Short Story Saturday {seven ninteen fourteen}

I've been really hesitant to dive into another short story. Ok, that's kind of a lie. I've been writing little stories here and there for the last couple of months. I've had every intention to share them with you, and then, that voice. I hear the voice. The one that says my writing sucks, that I don't know shit about dialogue, the voice that says, save yourself from the embarrassment. You have that voice too, although, it may not tell you that you are a crappy writer, we all have the voice. Today I finally said eff the voice, and decided to start a new journey with fiction, Short Story Saturday. For now I think it will be a twice monthly thing, so I'm not too overwhelmed. And I'd like to invite any other story tellers out there to join in. If you write a little something, or have something written that you would like to share, share it. Just leave a comment with the link. There are no editors here, no agents, no content police. This is a safe place. At least I hope it is. Let me know what you think and if you look forward to more Short Story Saturdays.

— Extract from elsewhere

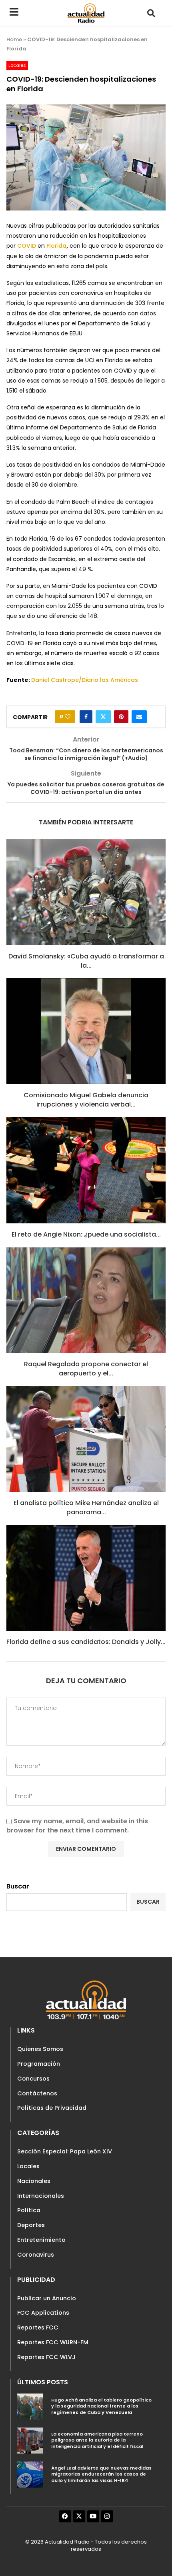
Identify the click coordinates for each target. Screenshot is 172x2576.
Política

Elizabeth Calderon was five when Jack Lewis kissed her square on the lips in the kindergarten lunch line.  Why would he do such a thing?  Michelle her best friend said it was because he liked her.  Alex Oliver said it was because he dared Jack to kiss a Mexican, whatever that was.  At five Lizzie was sure of two things, she wanted to be a ballerina, and she didn't like kisses from boys on the lips.

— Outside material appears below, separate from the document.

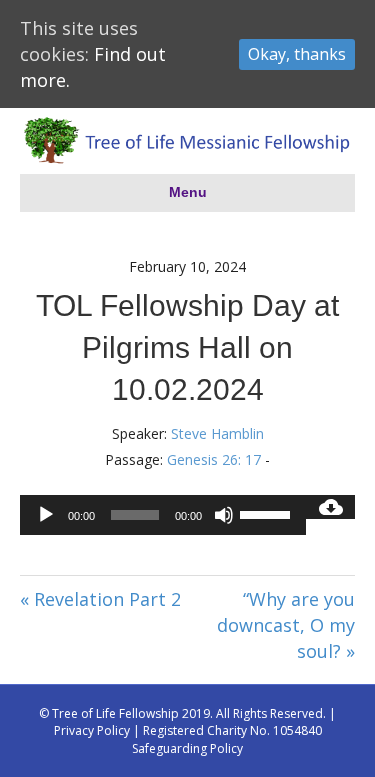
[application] (163, 515)
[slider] (268, 513)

When Lizzie turned ten she no longer wanted to be a ballerina but a lawyer.  Lawyers made money and lived in nice apartments, like on LA Law.  She also noticed that on TV, lawyers didn't have to worry much about money.  A big apartment and lots of money seemed like a a dream worthy of dreaming.  If she had money she could help her mother pay the mortgage, because when her mother talked about the mortgage, her voice changed, and Lizzie didn't recognize it anymore.  At ten she was sure that being a lawyer with a fancy apartment would solve all of her mother's problems.

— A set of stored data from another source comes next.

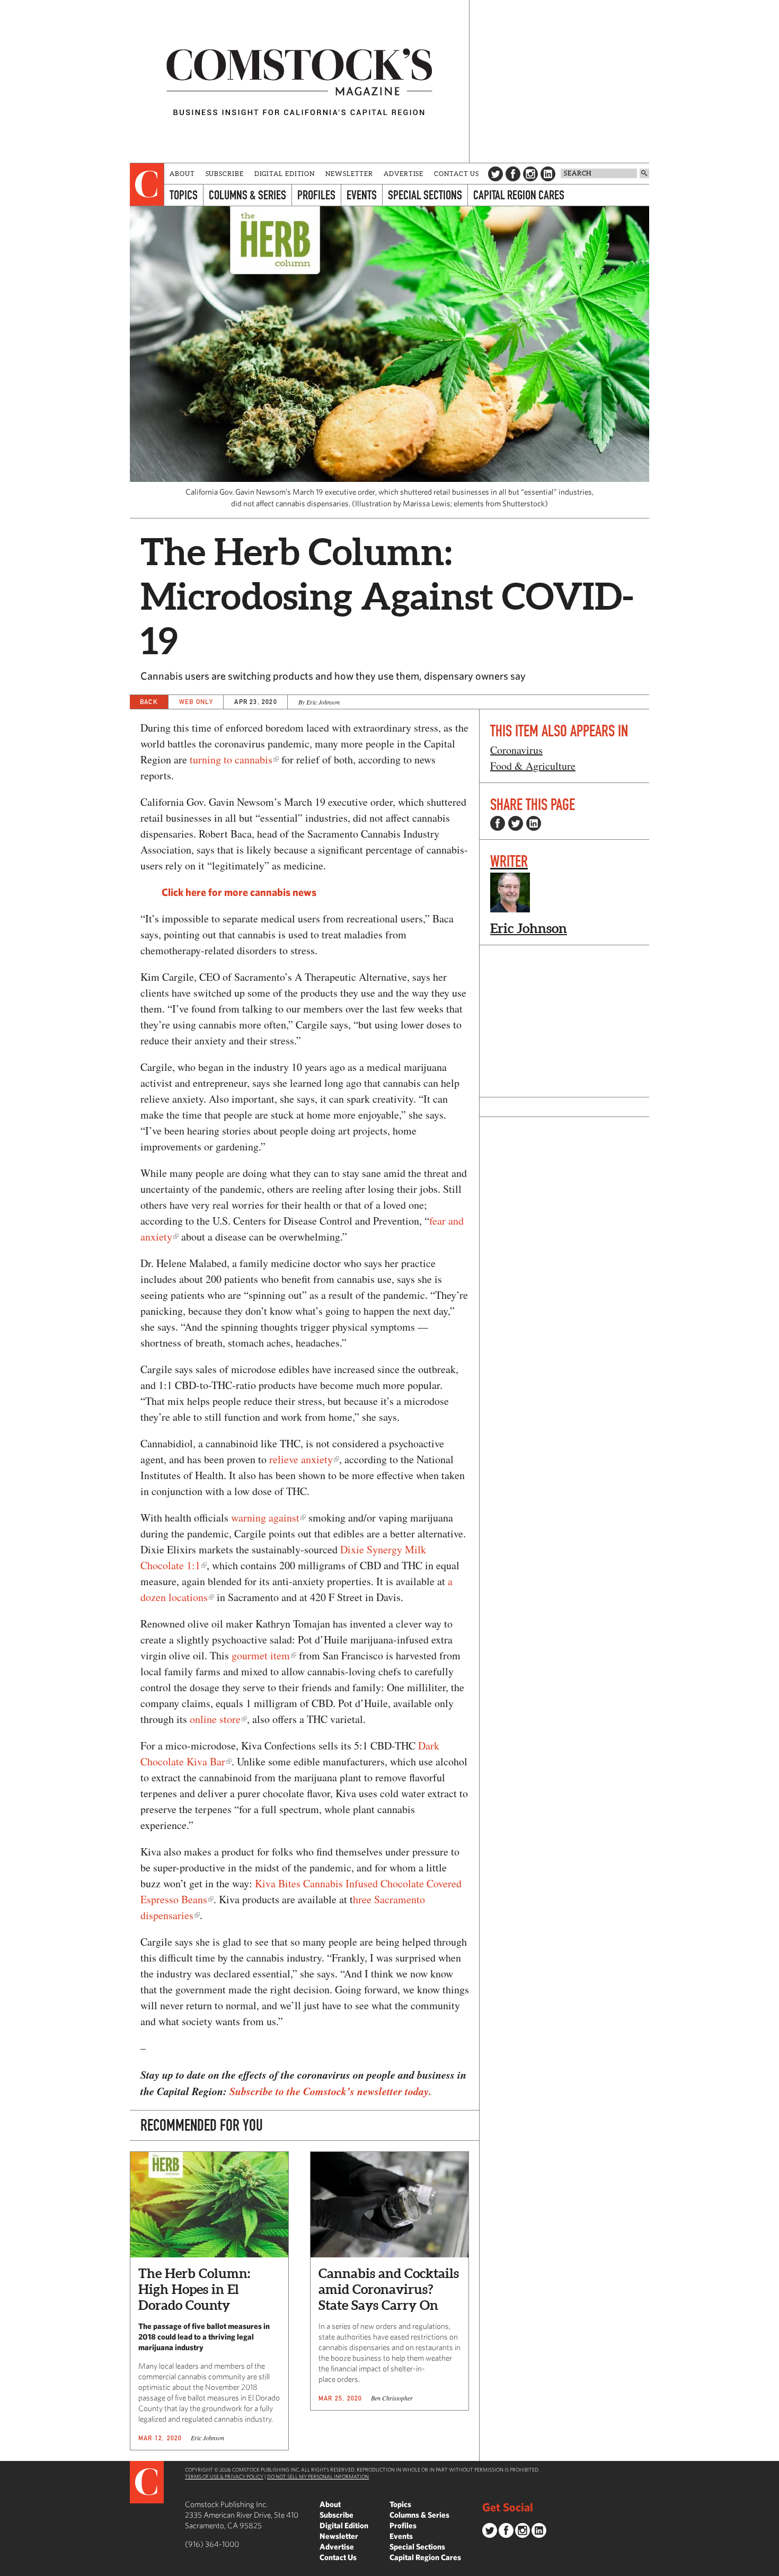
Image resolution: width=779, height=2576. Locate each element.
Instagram (530, 173)
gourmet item (261, 1655)
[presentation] (147, 184)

At fifteen, Lizzie wanted to go by Liz, desperately.  She spent her days slouched, trying to conceal her chest, ever since Sam Jensen asked if she stuffed her bra in front of the entire freshman PE class.  She didn't, but no one believed her.  How could she explain that she went to bed one night a 34A and woke up the next morning a 34C? Her mother was no help either, telling her in a few years she wouldn't be sorry.  But she was sorry.  Liz measured her days in class periods, mix tapes, and episodes of My So Called Life.  She was sure about three things, she hated PE, Sam Jensen was an asshole, and high school sucked.

The night Liz turned twenty she got drunk and had sex with Mason Young on the filthy floor of his fraternity house bedroom.  Liz had no idea what was really happening until Mason busted his way in.  It was short and painful, and she was pretty sure there had to be a better way to spend your twenties.

Three days after turning twenty five Liz met James Walker Harrington at Melissa Espinoza's engagement party.  Convinced she was destined to be a bridesmaid and never a bride, she wore her black work pants and a ponytail.  As she ordered a gin and tonic, she heard a voice behind her say, That's an old man's drink?  When she turned around, she saw the face of the voice and knew she really didn't need one more asshole in her life. Even if that asshole happened to be pretty handsome. Liz realized that the only sure thing in her life at the moment was the gin and tonic.

Liz celebrated her thirtieth birthday with a breast pump, dirty diapers, and a screaming baby.  Her birthday wishes included a nap and a shower.  With a four month old at her side she ate a pint of rocky road ice cream and watched horrible reality television. She prayed that her husband would leave work early and take the baby for the rest of the night. He didn't. Liz was struck by the idea that she enjoyed her rocky road more than Mr. Harrington.  At thirty Liz loved her baby, hated her breast pump, and was pretty sure motherhood was not her calling.

On the eve of her thirty-fifth birthday Liz typed away on her laptop, writing a story she didn't know she had.  Reflecting on how quickly she hit her scary age.  That number had seemed so far away just a few years ago.  With two kids and almost six years of motherhood behind her, she was exactly the kind of mother she always wanted to be: good, but not perfect. After eight years of marriage she was exactly the kind of wife she always hoped to be: supportive and loving.  

As Elizabeth Calderon Harrington turned thirty-five she was sure this was exactly the way it was supposed to be.


  1. This is SO good! Don't listen to that stupid voice of doubt! You write amazingly well! I only wish I could! Look forward reading more!

  2. Tell that voice to shut up and keep writing, ladycakes! You are fab and I loved this little ditty.